Directions: Which lines of the data contain the string "Given"? Show each of them.

::: Provided material :::

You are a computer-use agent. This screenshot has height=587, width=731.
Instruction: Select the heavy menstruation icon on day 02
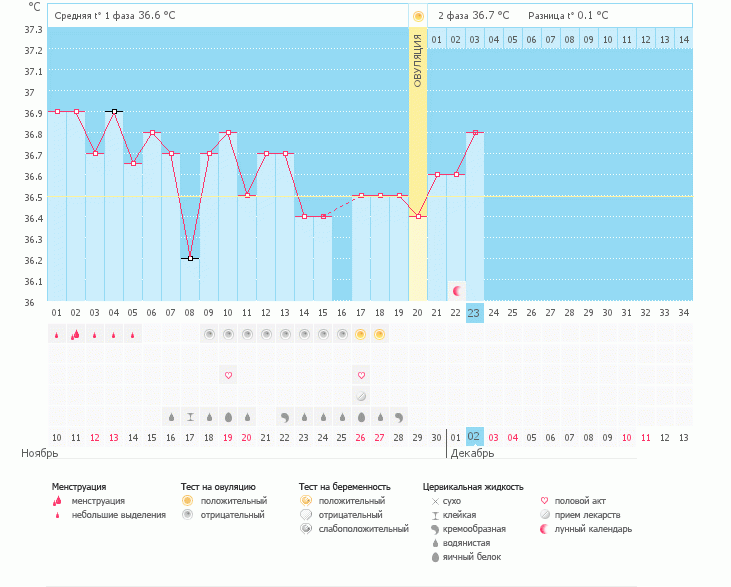pos(75,334)
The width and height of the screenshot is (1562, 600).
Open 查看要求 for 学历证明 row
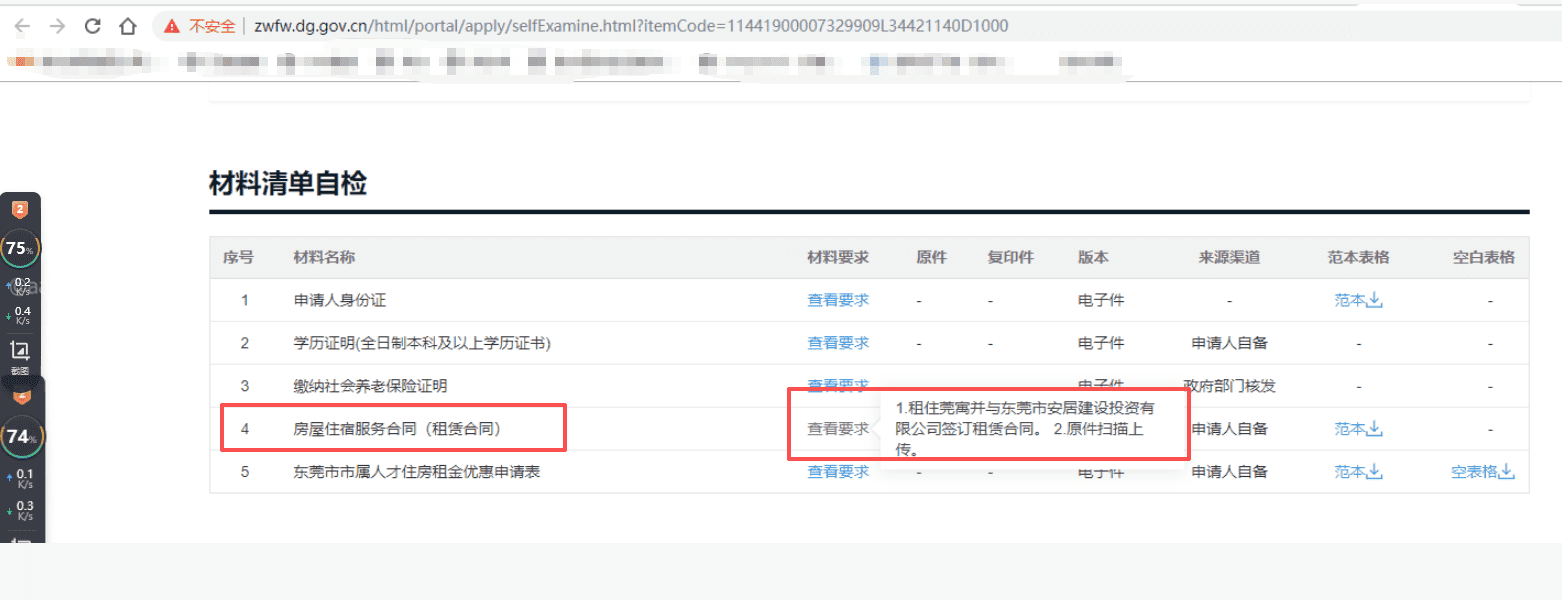[x=838, y=343]
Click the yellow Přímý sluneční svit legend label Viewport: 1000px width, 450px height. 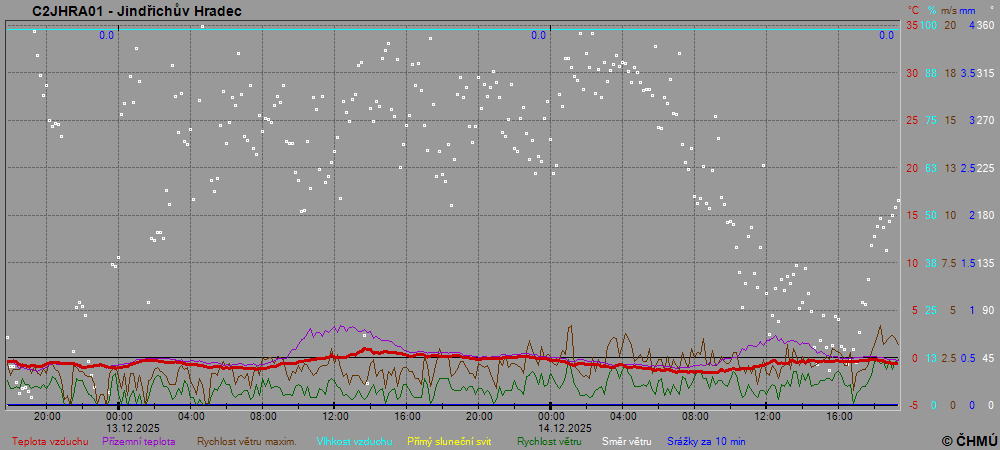pyautogui.click(x=450, y=440)
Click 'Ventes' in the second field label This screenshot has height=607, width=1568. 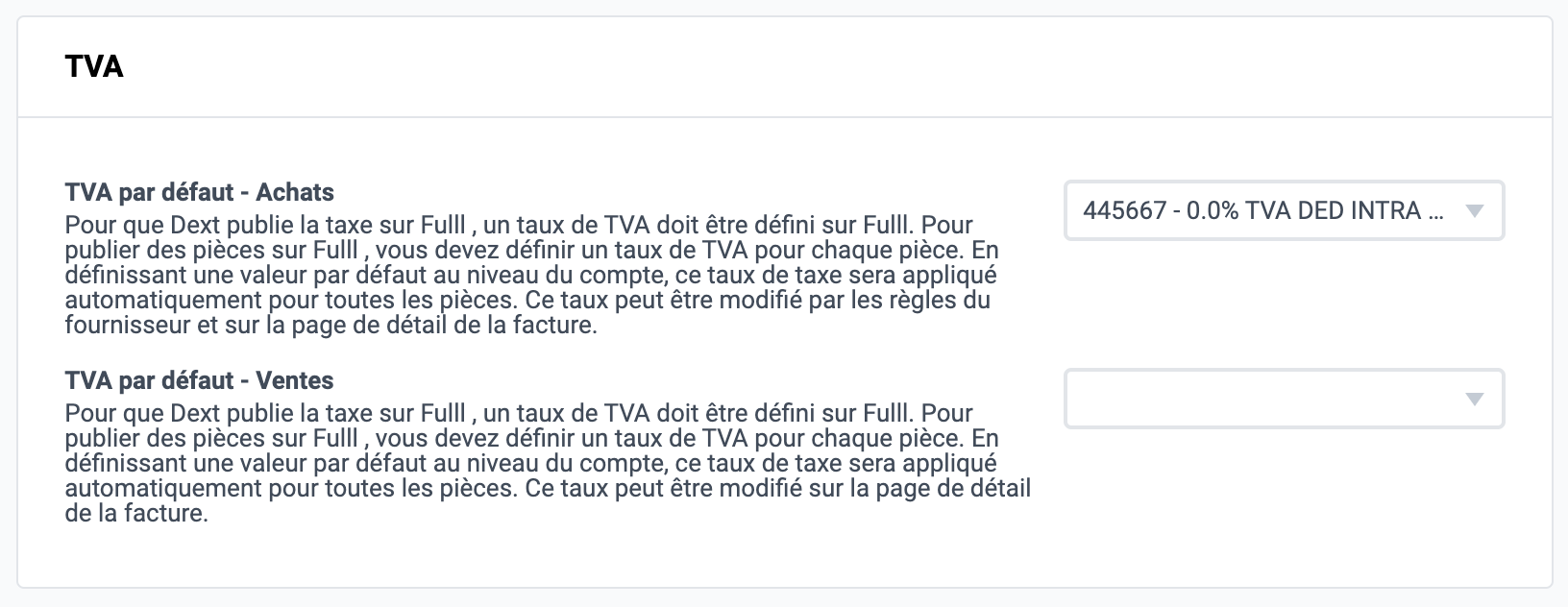[295, 380]
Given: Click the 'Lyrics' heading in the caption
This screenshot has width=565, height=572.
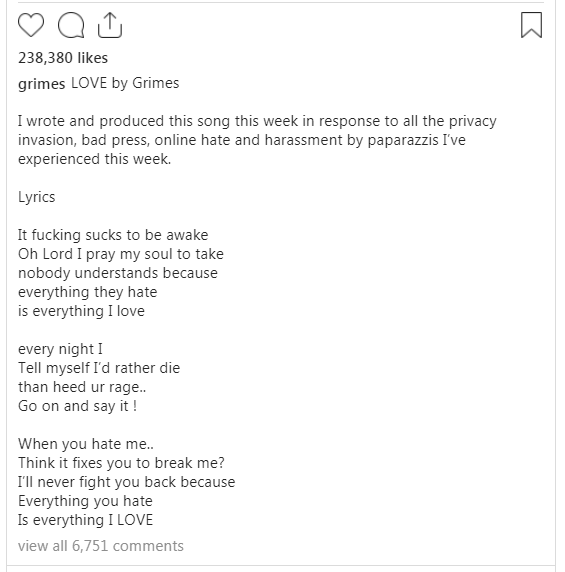Looking at the screenshot, I should pyautogui.click(x=36, y=197).
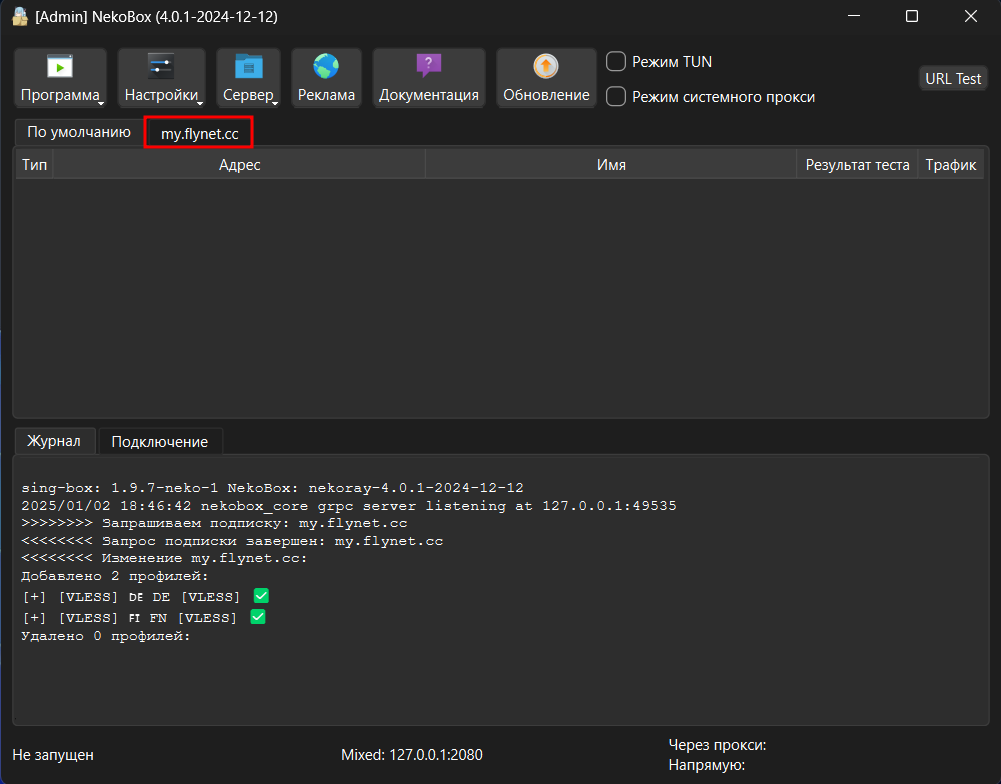Expand the Настройки dropdown arrow
Viewport: 1001px width, 784px height.
(199, 102)
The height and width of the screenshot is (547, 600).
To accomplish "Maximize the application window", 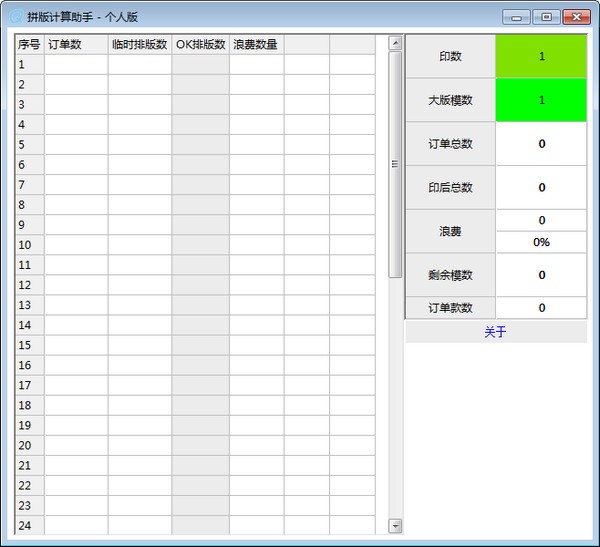I will pos(545,16).
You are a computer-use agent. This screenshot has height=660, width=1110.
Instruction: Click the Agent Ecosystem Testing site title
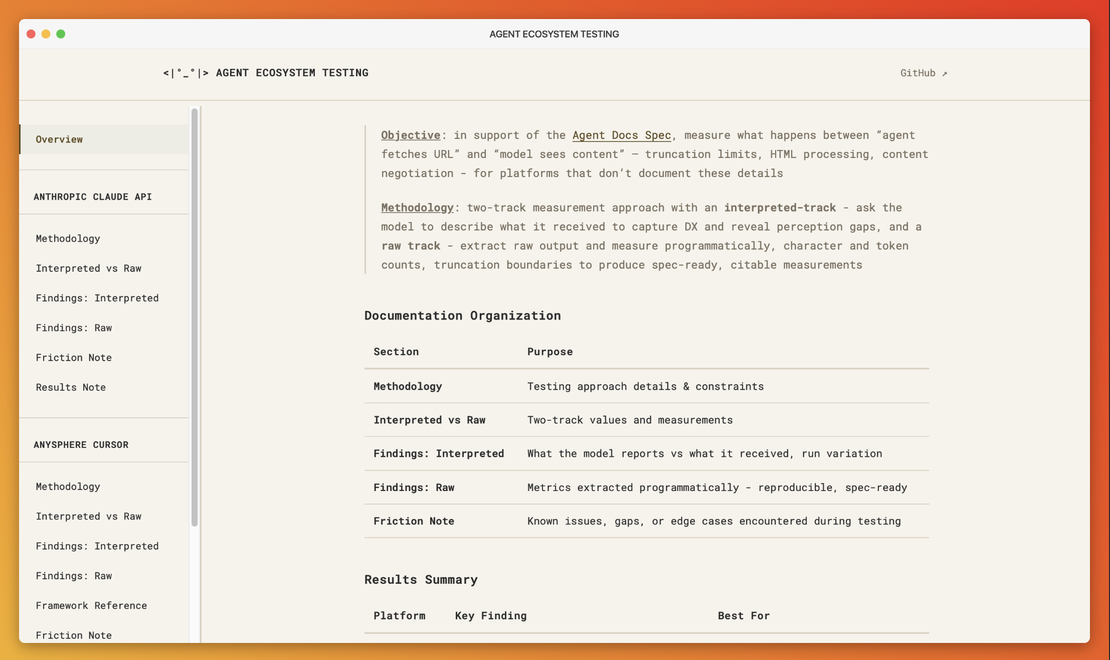coord(292,73)
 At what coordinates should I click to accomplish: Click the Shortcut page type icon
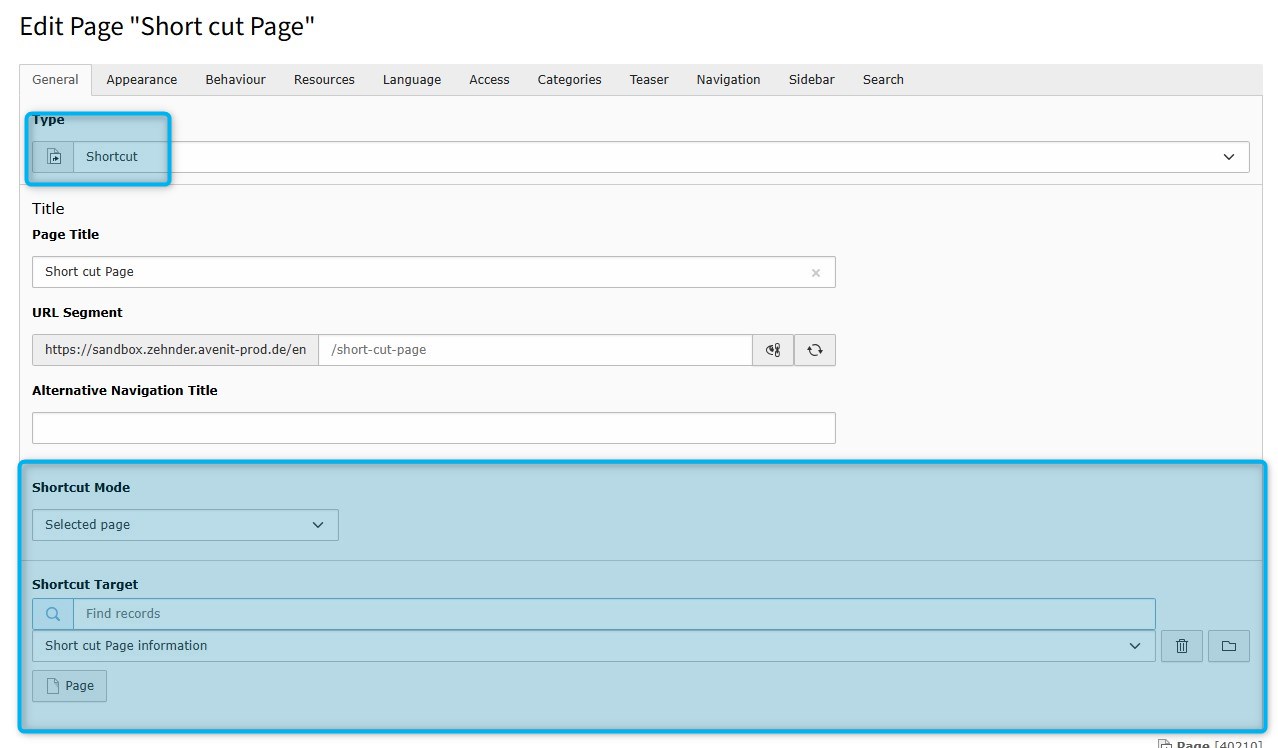(x=54, y=157)
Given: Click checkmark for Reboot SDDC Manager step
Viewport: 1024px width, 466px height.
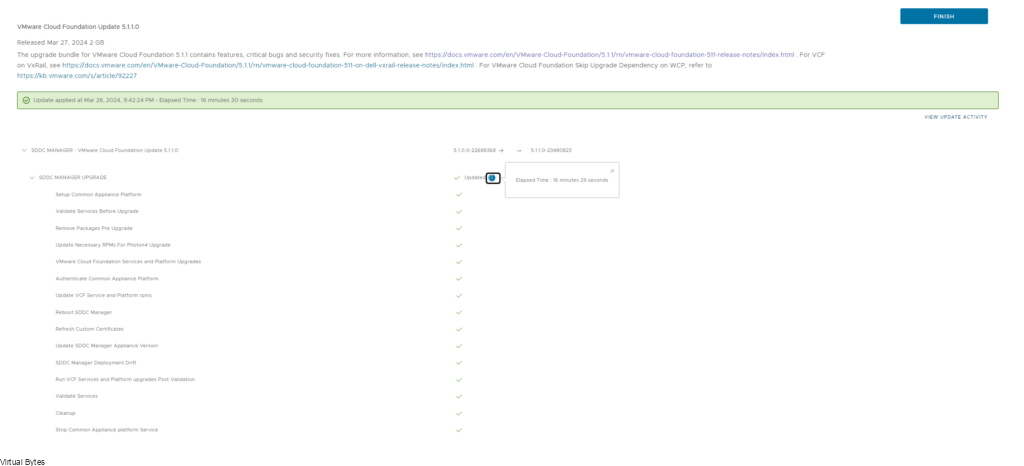Looking at the screenshot, I should tap(459, 312).
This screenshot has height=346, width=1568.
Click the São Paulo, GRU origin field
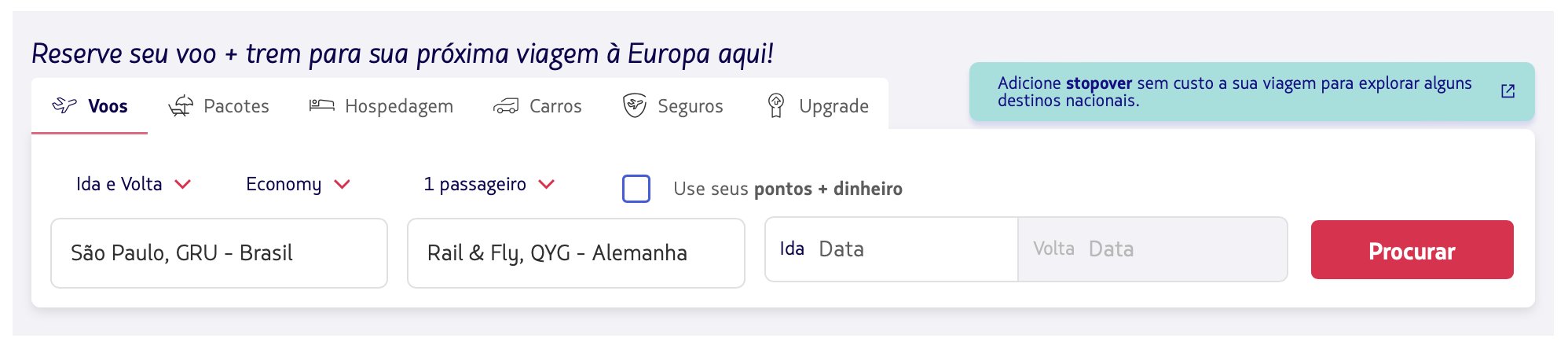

:::

Result of the exercise:
Given: Click the 'Lyrics' heading in the caption
Given: Click checkmark for Reboot SDDC Manager step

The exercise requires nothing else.